Though the core responsibilities and qualifications of her two jobs may differ, the common denominator is her ability to help individuals recognize that barriers come in many forms.
“Social workers are trained to help people address personal and systemic barriers to optimal living,” said Hartman. “They are employed to effect positive change with individuals, families, groups, and entire communities. Coaching involves being able to help people identify barriers that are holding them back, then develop the structure to be action-oriented toward achieving those goals.”
Here’s more on Hartman’s dual career, which includes her 2020 selection as one of the top 20 life coaches in the Los Angeles area by LA Entrepreneurs Magazine:
Your career began in social work, and you eventually also began working as a life coach. How did that transpire?
Hartman: “I was working with an LCSW who would refer me clients. I talked to her about the work I was doing. She said, ‘It sounds like you’re really doing coaching.’ I started looking into coaching. When I learned about it, I realized it was exactly what I wanted to do. I started to work toward that goal: to be a life coach. I realized I needed to branch out on my own. Right now, coaching is not regulated, unlike social work. You can work as a coach without certification or licensure. That’s how I was able to move into my own practice.”
To the layperson, it might seem like a blurry line between therapist and life coach. What are specific differences?

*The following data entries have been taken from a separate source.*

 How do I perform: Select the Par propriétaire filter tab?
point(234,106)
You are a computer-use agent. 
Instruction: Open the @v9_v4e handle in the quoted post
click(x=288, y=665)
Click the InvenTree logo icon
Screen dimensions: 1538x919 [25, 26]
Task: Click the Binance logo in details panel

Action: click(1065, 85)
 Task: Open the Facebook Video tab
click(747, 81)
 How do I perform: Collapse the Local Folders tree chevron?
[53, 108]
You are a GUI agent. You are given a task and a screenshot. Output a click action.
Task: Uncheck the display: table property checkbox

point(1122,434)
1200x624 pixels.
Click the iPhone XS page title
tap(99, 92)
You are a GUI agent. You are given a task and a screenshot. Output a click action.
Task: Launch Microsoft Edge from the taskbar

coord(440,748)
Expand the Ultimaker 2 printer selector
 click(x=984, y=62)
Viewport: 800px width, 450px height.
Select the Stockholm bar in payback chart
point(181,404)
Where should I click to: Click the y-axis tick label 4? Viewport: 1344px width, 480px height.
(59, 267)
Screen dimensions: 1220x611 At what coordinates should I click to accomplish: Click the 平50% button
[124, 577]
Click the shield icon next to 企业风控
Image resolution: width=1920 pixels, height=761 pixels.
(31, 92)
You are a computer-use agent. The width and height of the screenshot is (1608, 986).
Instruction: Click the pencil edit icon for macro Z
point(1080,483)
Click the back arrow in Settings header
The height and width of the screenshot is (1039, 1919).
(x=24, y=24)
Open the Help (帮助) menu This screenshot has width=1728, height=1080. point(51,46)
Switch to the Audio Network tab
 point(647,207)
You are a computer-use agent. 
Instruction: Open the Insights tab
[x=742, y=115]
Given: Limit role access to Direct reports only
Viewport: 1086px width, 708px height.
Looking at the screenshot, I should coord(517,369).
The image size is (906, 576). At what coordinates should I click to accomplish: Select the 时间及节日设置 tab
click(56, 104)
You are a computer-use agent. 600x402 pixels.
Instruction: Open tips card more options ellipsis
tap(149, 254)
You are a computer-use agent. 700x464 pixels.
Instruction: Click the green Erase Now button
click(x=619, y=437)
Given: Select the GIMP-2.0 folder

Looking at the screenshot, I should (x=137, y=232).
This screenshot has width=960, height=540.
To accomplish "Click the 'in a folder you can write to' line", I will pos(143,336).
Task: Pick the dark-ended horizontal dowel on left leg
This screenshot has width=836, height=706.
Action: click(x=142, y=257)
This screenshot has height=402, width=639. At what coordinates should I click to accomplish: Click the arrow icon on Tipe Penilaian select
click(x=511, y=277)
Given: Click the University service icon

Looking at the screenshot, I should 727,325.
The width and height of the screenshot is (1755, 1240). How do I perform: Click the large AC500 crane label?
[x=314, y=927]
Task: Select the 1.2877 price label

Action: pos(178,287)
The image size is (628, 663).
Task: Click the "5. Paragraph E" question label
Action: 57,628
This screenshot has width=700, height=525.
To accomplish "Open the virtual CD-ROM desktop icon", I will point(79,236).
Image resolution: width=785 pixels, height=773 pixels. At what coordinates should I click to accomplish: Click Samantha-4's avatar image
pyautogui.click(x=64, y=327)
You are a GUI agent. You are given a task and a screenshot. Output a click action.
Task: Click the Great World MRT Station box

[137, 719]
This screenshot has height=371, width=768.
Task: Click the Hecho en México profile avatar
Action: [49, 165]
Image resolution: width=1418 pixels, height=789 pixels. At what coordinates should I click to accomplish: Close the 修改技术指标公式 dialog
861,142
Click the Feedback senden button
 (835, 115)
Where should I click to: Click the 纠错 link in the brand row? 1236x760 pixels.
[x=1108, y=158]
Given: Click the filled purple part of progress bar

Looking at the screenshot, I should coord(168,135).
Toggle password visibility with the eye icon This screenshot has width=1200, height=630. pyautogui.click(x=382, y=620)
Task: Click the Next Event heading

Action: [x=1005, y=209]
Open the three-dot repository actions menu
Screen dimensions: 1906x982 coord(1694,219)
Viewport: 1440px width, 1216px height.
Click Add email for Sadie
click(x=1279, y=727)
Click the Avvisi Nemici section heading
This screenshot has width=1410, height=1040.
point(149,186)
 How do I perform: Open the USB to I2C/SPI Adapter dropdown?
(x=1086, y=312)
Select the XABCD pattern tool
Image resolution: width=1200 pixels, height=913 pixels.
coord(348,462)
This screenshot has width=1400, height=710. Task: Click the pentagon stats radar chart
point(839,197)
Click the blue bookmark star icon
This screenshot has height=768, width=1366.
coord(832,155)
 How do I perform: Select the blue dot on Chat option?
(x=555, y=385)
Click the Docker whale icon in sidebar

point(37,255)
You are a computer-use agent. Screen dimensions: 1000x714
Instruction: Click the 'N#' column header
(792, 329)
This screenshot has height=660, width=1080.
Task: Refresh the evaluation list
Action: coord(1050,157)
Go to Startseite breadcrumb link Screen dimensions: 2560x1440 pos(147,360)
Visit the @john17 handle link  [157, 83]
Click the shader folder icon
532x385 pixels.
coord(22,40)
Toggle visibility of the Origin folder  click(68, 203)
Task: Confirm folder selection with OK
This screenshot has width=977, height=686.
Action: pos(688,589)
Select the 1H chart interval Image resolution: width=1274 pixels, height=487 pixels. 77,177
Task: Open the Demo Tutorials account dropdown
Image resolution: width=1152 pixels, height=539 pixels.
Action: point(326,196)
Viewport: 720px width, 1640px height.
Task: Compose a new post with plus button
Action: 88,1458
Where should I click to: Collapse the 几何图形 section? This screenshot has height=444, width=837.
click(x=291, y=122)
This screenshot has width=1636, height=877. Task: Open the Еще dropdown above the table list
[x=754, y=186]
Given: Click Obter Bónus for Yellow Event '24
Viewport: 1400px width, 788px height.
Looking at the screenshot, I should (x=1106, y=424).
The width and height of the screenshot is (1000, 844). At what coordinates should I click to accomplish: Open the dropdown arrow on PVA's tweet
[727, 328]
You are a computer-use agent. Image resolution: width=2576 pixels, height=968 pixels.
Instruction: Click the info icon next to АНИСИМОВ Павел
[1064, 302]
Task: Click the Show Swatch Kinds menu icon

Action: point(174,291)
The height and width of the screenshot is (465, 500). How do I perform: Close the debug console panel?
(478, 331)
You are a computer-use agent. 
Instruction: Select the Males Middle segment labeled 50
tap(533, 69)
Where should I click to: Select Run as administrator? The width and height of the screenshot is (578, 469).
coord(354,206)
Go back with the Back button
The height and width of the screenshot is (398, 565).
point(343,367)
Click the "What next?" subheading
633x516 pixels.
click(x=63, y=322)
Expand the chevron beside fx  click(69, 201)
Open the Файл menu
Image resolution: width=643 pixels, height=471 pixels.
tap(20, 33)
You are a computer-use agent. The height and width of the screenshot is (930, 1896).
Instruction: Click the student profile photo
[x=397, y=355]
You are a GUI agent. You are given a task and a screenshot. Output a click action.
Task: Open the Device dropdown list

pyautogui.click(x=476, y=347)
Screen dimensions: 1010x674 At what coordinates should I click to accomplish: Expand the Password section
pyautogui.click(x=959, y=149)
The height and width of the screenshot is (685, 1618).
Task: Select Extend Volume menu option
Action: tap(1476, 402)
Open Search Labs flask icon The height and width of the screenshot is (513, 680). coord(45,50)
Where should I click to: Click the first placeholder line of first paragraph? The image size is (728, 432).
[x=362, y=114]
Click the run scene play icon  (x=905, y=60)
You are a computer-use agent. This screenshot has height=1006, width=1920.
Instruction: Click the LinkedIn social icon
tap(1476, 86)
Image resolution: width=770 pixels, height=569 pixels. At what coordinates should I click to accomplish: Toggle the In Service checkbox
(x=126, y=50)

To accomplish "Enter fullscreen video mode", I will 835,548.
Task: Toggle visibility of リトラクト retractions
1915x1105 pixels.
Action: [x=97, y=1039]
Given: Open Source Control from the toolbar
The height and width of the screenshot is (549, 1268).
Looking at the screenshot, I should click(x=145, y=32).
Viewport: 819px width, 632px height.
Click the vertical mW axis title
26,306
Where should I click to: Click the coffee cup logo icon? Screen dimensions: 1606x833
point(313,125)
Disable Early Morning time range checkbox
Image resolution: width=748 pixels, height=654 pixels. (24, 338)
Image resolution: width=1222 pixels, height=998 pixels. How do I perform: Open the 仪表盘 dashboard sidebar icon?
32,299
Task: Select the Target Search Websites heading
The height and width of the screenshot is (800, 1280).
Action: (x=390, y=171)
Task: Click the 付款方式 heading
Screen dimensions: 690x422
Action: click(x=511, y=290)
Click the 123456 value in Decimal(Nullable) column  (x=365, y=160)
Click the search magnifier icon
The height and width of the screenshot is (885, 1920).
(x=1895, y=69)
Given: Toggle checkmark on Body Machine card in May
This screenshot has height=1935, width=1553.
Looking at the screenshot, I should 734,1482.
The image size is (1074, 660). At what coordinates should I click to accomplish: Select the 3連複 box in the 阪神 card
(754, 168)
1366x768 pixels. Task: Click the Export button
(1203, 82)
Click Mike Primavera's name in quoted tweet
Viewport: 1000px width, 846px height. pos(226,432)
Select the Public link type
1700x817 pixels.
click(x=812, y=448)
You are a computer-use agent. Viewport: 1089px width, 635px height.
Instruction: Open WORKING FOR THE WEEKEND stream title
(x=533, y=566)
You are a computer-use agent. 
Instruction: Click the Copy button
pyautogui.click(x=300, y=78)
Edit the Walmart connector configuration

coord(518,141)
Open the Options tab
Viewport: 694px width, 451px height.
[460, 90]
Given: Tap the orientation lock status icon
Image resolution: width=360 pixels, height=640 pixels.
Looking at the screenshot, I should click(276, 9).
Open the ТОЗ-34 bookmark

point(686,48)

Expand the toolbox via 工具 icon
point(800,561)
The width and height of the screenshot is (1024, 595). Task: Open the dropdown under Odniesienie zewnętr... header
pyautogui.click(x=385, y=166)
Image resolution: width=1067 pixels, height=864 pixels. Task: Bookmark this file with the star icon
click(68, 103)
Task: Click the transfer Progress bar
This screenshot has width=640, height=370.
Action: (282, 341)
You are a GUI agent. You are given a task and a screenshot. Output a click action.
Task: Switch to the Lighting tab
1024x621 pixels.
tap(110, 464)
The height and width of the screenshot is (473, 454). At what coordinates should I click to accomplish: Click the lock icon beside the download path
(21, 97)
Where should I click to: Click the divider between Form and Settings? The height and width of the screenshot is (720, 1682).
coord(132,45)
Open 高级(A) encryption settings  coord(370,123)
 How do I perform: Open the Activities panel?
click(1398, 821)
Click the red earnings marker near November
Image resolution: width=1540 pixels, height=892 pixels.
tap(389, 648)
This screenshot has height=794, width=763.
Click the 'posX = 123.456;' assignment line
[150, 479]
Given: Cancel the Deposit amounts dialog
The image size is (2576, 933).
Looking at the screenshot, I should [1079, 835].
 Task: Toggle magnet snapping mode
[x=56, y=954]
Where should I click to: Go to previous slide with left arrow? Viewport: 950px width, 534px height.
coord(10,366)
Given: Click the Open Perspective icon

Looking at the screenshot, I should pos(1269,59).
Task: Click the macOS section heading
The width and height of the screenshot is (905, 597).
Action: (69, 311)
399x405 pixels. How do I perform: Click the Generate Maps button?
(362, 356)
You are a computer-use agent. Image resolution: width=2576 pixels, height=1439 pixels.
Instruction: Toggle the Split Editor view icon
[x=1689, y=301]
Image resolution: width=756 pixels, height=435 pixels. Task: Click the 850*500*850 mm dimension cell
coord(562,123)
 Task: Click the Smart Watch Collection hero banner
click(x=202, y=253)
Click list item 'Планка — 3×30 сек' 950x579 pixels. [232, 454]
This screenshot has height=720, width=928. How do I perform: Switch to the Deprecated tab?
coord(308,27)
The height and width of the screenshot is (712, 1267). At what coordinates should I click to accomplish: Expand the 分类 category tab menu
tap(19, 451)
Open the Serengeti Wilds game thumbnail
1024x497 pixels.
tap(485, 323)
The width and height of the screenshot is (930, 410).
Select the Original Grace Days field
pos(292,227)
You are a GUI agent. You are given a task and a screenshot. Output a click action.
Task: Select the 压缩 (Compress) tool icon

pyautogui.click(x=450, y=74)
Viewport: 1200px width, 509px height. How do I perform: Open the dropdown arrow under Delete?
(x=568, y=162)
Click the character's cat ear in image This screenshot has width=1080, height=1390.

Hartman: “It does seem blurry but there is a distinction. Not all coaches have a clinical background. Because I have a social work background, I incorporate more therapeutic techniques in my coaching. Both therapists and life coaches are focused on structured, action-oriented goal setting but coaches don’t go deeply into mental health. Coaching is designed to help you work toward goals that you’ve set out for yourself.”
What are examples of these goals and the methods you employ to help clients reach them?
Hartman: “Goals could be anything from ‘I want to lose 20 pounds,’ to ‘I want to find a relationship,’ to ‘I want to start a business,’ to ‘I want to have less anxiety.’ I use mindfulness techniques. Meditation is really key. I do a lot of accountability check-ins. I stay on top of my clients’ progress. We talk about breaking down goals to small, bite-size pieces. Then we check-in: ‘OK, it’s been two weeks, what have you completed?’”
Have the needs for your services increased in the wake of the COVID-19 pandemic?
Hartman: “Yes. There are people who benefit from coaching versus therapy. They may not be dealing with depression and anxiety but now the COVID-19 pandemic has shifted their view of their workplace, for example. Like, ‘This is a wakeup call. This is not the job for me.’ The same is true with relationships. I have clients who have been married for years and this pandemic has put them in a position where they want to pivot and consider what it is that they really want in their life.”